→ **Request**:
Arrange the lines as a Markdown table with the columns Row and Line, starting at the first line and ending at the line containing "click(x=452, y=192)". Number each row and leave out any blank lines.

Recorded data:
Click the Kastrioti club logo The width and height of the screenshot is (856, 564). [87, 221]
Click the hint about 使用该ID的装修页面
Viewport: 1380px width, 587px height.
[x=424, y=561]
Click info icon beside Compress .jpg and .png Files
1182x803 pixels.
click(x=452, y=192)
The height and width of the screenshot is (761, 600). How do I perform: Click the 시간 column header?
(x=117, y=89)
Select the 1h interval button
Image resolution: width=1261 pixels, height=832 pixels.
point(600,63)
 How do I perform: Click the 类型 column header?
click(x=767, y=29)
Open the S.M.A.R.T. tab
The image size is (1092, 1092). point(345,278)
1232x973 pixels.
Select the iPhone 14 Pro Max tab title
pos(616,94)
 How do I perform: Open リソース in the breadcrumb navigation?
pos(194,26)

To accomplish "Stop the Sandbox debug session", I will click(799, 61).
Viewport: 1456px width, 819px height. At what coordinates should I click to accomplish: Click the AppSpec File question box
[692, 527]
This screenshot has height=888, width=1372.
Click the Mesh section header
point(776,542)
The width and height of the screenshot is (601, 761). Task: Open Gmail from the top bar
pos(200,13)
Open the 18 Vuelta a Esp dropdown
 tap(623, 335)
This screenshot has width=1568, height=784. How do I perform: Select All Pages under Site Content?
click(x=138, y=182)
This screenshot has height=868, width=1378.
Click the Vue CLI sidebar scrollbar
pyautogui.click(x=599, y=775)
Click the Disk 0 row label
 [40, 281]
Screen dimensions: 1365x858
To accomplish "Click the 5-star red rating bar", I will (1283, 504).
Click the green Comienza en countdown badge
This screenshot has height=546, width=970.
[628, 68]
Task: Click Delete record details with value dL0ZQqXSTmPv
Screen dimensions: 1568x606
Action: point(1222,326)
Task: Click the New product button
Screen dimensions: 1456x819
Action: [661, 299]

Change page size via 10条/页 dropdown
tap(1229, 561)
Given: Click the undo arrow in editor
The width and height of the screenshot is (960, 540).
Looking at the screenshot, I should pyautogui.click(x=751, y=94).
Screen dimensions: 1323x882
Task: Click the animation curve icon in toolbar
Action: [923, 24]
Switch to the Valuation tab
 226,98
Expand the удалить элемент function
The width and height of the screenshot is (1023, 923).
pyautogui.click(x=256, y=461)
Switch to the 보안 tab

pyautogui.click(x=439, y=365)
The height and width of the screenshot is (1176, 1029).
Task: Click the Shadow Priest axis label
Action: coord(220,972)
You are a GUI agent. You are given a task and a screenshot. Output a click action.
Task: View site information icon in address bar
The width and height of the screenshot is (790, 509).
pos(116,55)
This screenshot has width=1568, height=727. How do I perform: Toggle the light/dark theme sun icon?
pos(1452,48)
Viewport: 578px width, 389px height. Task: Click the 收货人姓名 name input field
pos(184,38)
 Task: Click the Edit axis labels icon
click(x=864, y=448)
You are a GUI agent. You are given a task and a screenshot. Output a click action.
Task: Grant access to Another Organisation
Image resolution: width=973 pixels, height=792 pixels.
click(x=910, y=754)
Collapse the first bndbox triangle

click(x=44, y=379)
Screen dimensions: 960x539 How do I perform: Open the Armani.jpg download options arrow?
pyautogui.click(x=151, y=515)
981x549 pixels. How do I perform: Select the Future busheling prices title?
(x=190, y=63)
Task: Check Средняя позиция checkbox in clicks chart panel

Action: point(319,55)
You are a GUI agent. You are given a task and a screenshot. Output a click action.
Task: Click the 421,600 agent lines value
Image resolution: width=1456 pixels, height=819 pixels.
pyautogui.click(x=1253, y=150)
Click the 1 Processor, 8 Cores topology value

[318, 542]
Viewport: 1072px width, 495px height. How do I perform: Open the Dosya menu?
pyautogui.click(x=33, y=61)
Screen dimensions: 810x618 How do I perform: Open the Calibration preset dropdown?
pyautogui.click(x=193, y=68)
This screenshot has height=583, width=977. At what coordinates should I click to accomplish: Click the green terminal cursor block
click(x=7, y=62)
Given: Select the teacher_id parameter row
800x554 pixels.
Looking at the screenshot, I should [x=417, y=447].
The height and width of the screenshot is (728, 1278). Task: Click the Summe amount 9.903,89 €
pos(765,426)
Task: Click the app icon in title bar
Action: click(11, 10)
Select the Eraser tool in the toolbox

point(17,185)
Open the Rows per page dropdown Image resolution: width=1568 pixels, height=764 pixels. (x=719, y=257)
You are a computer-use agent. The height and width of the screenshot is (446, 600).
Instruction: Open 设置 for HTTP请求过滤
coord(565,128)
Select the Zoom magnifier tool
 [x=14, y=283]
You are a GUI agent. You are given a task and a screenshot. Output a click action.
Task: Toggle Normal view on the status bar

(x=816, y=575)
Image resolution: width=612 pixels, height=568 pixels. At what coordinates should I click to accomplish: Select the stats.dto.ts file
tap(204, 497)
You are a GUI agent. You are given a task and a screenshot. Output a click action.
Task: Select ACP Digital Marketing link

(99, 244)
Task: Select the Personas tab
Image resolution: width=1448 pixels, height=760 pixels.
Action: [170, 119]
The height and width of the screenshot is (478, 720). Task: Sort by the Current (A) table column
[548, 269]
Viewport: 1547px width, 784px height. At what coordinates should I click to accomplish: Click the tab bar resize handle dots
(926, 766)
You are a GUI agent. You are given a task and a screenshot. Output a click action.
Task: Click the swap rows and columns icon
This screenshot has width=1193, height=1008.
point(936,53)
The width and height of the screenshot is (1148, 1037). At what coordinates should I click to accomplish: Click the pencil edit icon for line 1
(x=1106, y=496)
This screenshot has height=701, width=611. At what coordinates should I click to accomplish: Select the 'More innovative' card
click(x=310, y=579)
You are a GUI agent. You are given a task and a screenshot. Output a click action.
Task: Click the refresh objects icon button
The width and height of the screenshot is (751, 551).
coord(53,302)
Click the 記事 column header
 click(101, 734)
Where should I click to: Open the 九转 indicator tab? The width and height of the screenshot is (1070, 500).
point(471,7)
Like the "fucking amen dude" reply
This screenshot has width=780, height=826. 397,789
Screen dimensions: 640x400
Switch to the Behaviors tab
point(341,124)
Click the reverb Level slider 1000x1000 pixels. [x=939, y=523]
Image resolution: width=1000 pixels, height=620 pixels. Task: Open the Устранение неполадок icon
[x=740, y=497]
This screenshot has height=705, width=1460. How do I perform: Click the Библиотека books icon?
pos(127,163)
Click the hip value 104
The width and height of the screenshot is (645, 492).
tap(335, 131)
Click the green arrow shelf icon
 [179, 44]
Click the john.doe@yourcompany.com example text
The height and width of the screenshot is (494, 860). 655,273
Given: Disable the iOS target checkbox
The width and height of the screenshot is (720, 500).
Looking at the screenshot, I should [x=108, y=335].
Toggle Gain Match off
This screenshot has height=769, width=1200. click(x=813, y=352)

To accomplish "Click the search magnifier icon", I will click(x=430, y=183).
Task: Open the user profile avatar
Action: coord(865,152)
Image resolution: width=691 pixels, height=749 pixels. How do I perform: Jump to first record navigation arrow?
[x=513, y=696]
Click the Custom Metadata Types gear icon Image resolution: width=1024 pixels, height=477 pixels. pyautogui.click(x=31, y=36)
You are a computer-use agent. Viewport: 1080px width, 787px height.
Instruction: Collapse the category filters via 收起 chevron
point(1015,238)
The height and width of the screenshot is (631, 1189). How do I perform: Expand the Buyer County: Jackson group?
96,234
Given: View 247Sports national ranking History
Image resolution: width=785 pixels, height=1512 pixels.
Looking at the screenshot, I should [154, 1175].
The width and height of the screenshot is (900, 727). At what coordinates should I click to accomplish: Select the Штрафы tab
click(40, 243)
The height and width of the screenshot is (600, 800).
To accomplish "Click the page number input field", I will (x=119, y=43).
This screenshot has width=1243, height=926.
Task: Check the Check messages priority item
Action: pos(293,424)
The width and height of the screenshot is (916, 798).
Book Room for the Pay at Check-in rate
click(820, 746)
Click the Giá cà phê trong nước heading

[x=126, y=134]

→ **Exercise result**:
| Row | Line |
|---|---|
| 1 | Click the Kastrioti club logo The width and height of the screenshot is (856, 564). [87, 221] |
| 2 | Click the hint about 使用该ID的装修页面 |
| 3 | Viewport: 1380px width, 587px height. |
| 4 | [x=424, y=561] |
| 5 | Click info icon beside Compress .jpg and .png Files |
| 6 | 1182x803 pixels. |
| 7 | click(x=452, y=192) |